Task set:
1. According to the HTML5 parsing overview, how many states does the tokenizer's state machine have?
2. List every insertion mode that the HTML5 parsing overview names.
3. Continue the HTML5 parsing overview from its final line.

Source text:
Parser (html5rw.Html5rw.Parser)

How HTML5 Parsing Works

The HTML5 parsing algorithm is unusual compared to most parsers. It was reverse-engineered from browser behavior rather than designed from a formal grammar. This ensures the parser handles malformed HTML exactly like web browsers do.

The algorithm has three main phases:

1. Encoding Detection

Before parsing begins, the character encoding must be determined. The WHATWG specification defines a "sniffing" algorithm:

1. Check for a BOM (Byte Order Mark) at the start 2. Look for <meta charset="..."> in the first 1024 bytes 3. Use HTTP Content-Type header hint if available 4. Fall back to UTF-8

see https://html.spec.whatwg.org/multipage/parsing.html#determining-the-character-encoding
WHATWG: Determining the character encoding

2. Tokenization

The tokenizer converts the input stream into a sequence of tokens. It implements a state machine with over 80 states to handle:

Data (text content)
Tags (start tags, end tags, self-closing tags)
Comments
DOCTYPEs
Character references (&, <, <)
CDATA sections (in SVG/MathML)

The tokenizer has special handling for:

Raw text elements: <script>, <style> - no markup parsing inside
Escapable raw text elements: <textarea>, <title> - limited parsing
RCDATA: Content where only character references are parsed

see https://html.spec.whatwg.org/multipage/parsing.html#tokenization
WHATWG: Tokenization

3. Tree Construction

The tree builder receives tokens from the tokenizer and builds the DOM tree. It uses insertion modes - a state machine that determines how each token should be processed based on the current document context.

Insertion modes include:

initial: Before the DOCTYPE
before_html: Before the <html> element
before_head: Before the <head> element
in_head: Inside <head>
in_body: Inside <body> (the most complex mode)
in_table: Inside <table> (special handling)
in_template: Inside <template>
And many more...

The tree builder maintains:

Stack of open elements: Elements that have been opened but not closed
List of active formatting elements: For handling nested formatting
The template insertion mode stack: For <template> elements

see https://html.spec.whatwg.org/multipage/parsing.html#tree-construction
WHATWG: Tree construction

Error Recovery

A key feature of HTML5 parsing is that it never fails. The specification defines error recovery for every possible malformed input. For example:

Missing end tags are implicitly closed
Misnested tags are handled via the "adoption agency algorithm"

Dataset excerpt:
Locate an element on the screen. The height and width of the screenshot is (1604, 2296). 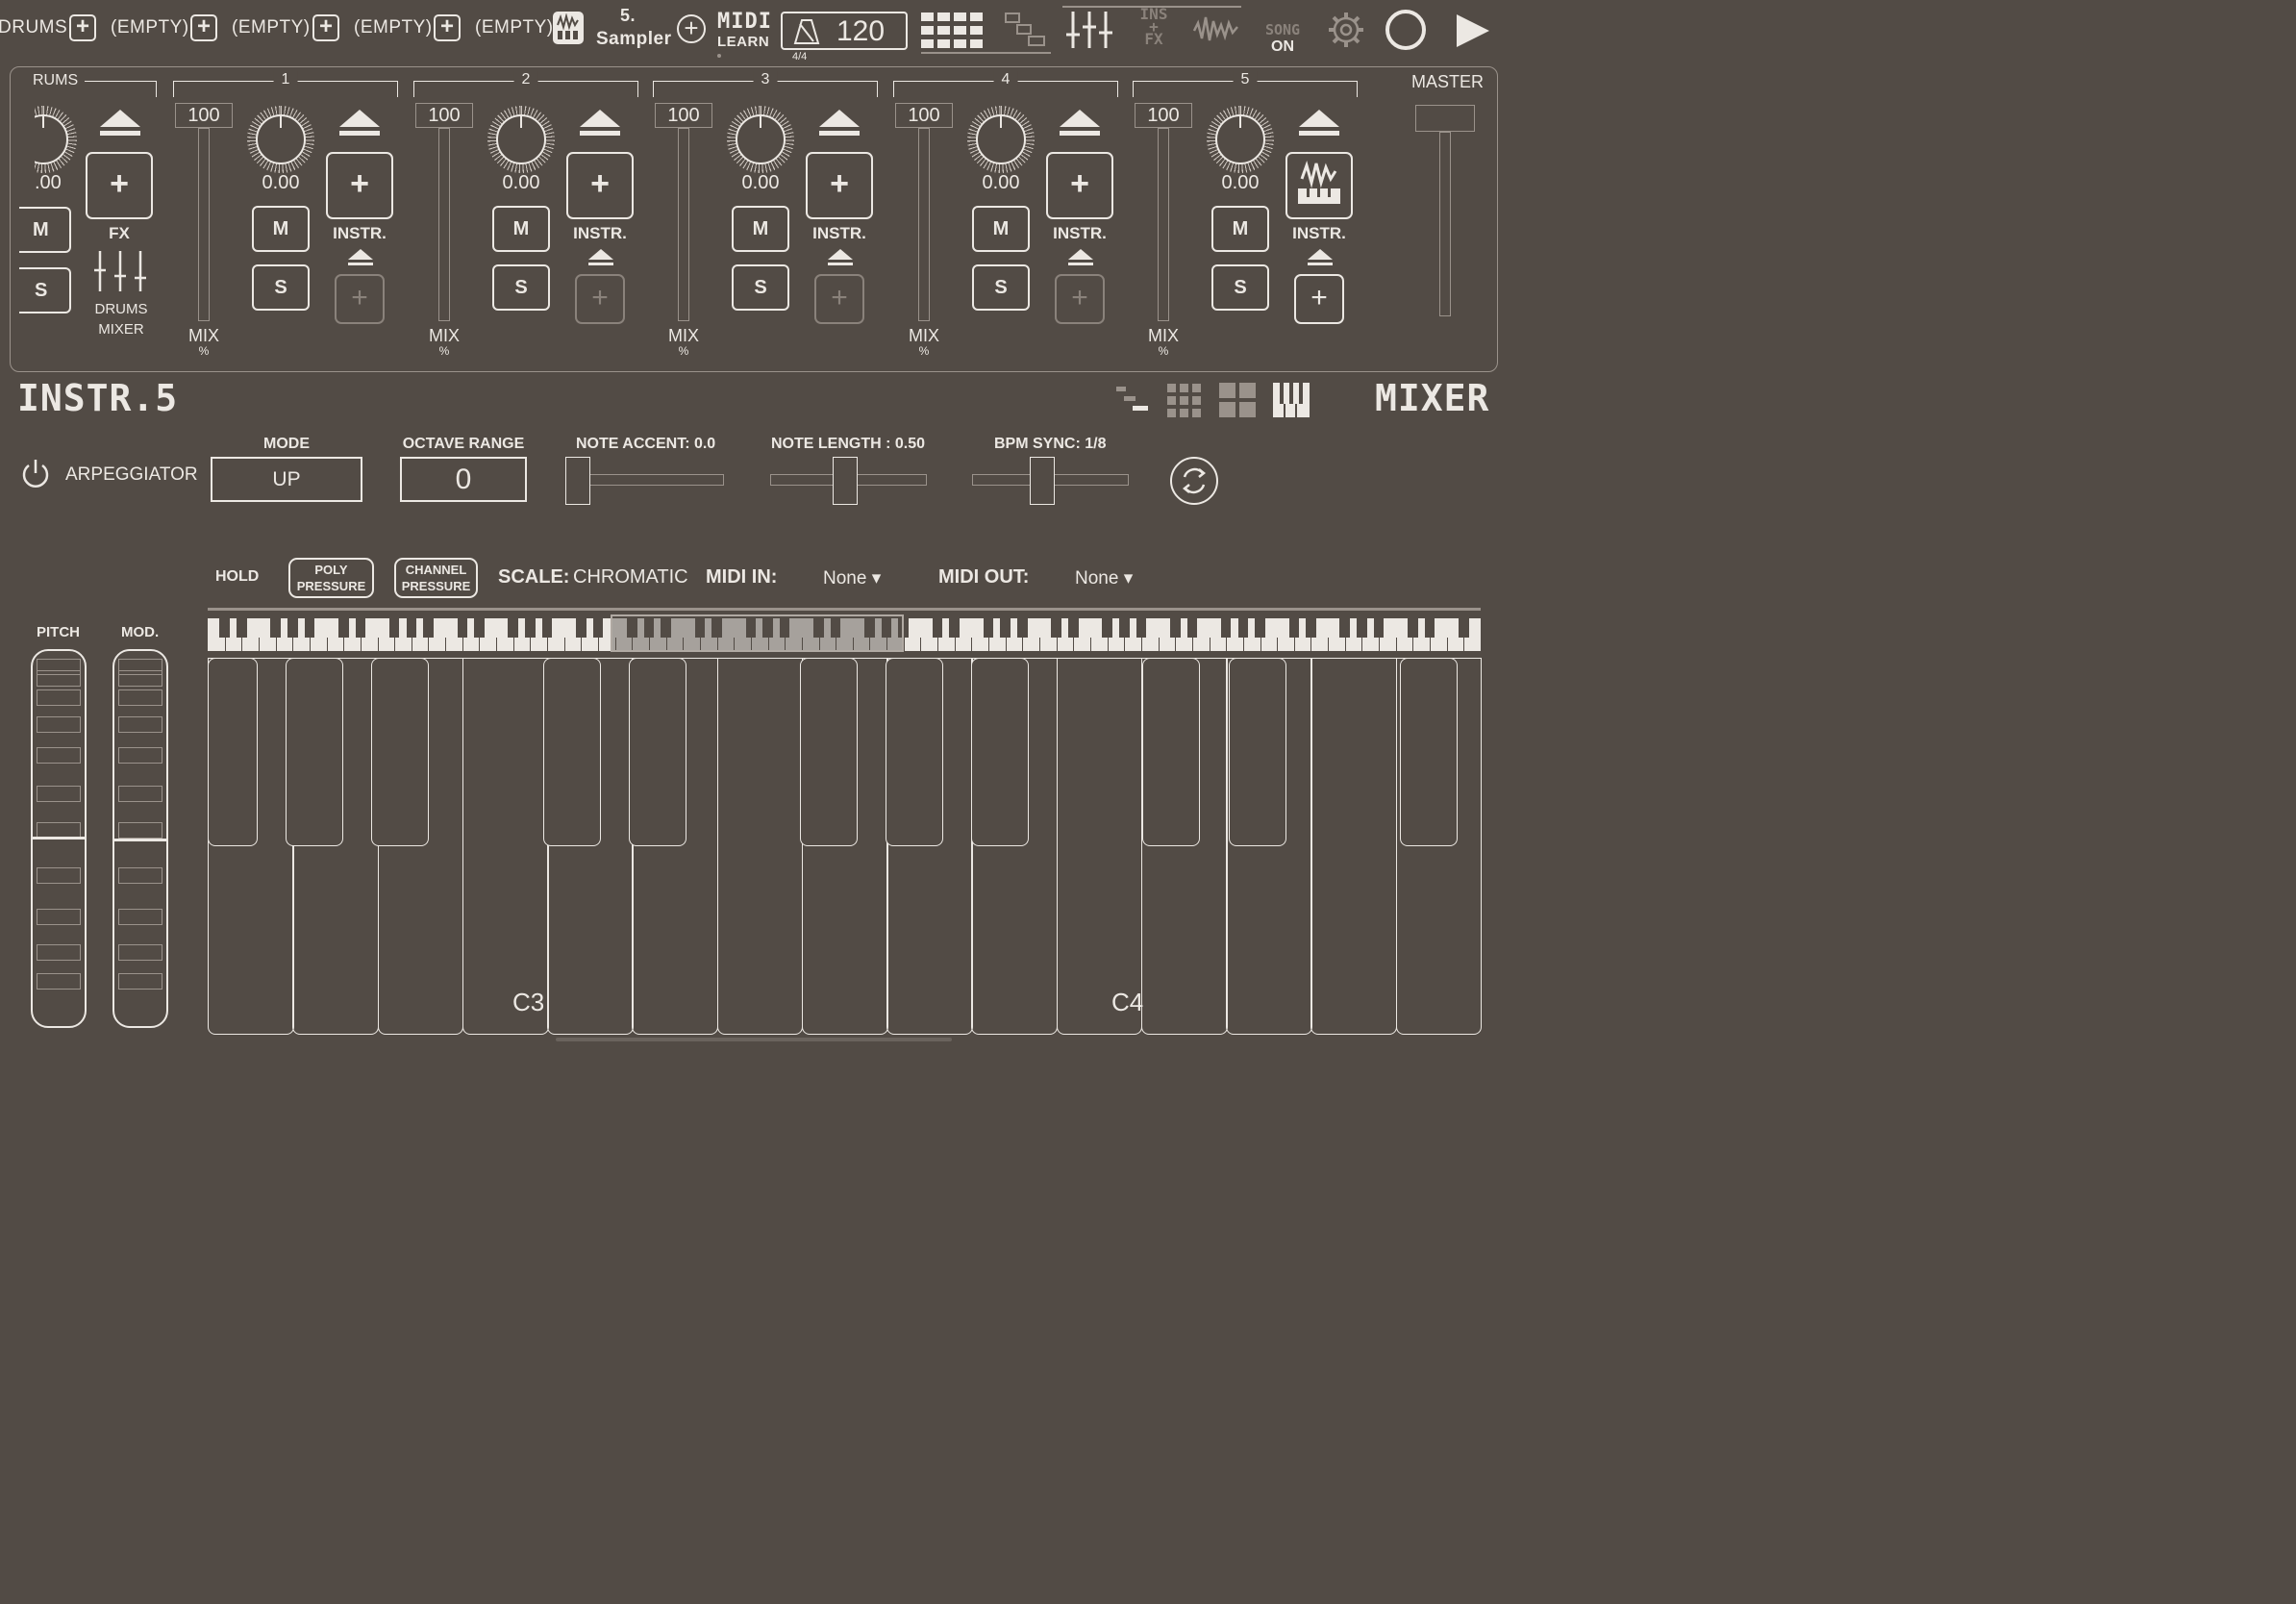
mixer-sliders-icon is located at coordinates (1089, 30).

List of answers:
1. Over 80 states.

2. initial, before_html, before_head, in_head, in_body, in_table, in_template

3.
Invalid characters are replaced with U+FFFD
Unexpected elements are either ignored or moved to valid positions

This ensures every HTML document produces a valid DOM tree.

see https://html.spec.whatwg.org/multipage/parsing.html#parse-errors
WHATWG: Parse errors

The Adoption Agency Algorithm

One of the most complex parts of HTML5 parsing is handling misnested formatting elements. For example:

<p>Hello <b>world</p> <p>more</b> text</p>

Browsers don't just error out - they use the "adoption agency algorithm" to produce sensible results. This algorithm: 1. Identifies formatting elements that span across other elements 2. Reconstructs the tree to properly nest elements 3. Moves nodes between parents as needed

see https://html.spec.whatwg.org/multipage/parsing.html#adoption-agency-algorithm
WHATWG: The adoption agency algorithm

Sub-modules

module Dom = Dom

DOM types and manipulation.

module Tokenizer = Tokenizer

HTML5 tokenizer.

module Encoding = Encoding

Character encoding detection and conversion.

module Constants : sig ... end

HTML element constants and categories.

module Insertion_mode : sig ... end

Parser insertion modes.

module Tree_builder : sig ... end

Tree builder state.

Types

type parse_error

A parse error encountered during parsing.

HTML5 parsing never fails - it always produces a DOM tree. However, the WHATWG specification defines 92 specific error conditions that conformance checkers should report. These errors indicate malformed HTML that browsers will still render (with error recovery).

Error categories:

Tokenizer errors (detected during tokenization):

abrupt-closing-of-empty-comment: Comment closed with --> without content
abrupt-doctype-public-identifier: DOCTYPE public ID ended unexpectedly
eof-before-tag-name: End of file while reading a tag name
eof-in-tag: End of file inside a tag
missing-attribute-value: Attribute has = but no value
unexpected-null-character: Null byte in the input
unexpected-question-mark-instead-of-tag-name: <? used instead of <!

Tree construction errors (detected during tree building):

missing-doctype: No DOCTYPE before first element
unexpected-token-*: Token appeared in wrong context
foster-parenting: Content moved outside table due to invalid position

Enable error collection with ~collect_errors:true. Error collection has some performance overhead, so it's disabled by default.

see https://html.spec.whatwg.org/multipage/parsing.html#parse-errors
WHATWG: Complete list of parse errors

val error_code : parse_error -> string

Get the error code string.

Error codes are lowercase with hyphens, exactly matching the WHATWG specification naming. Examples:

"unexpected-null-character"
"eof-before-tag-name"
"missing-end-tag-name"
"duplicate-attribute"
"missing-doctype"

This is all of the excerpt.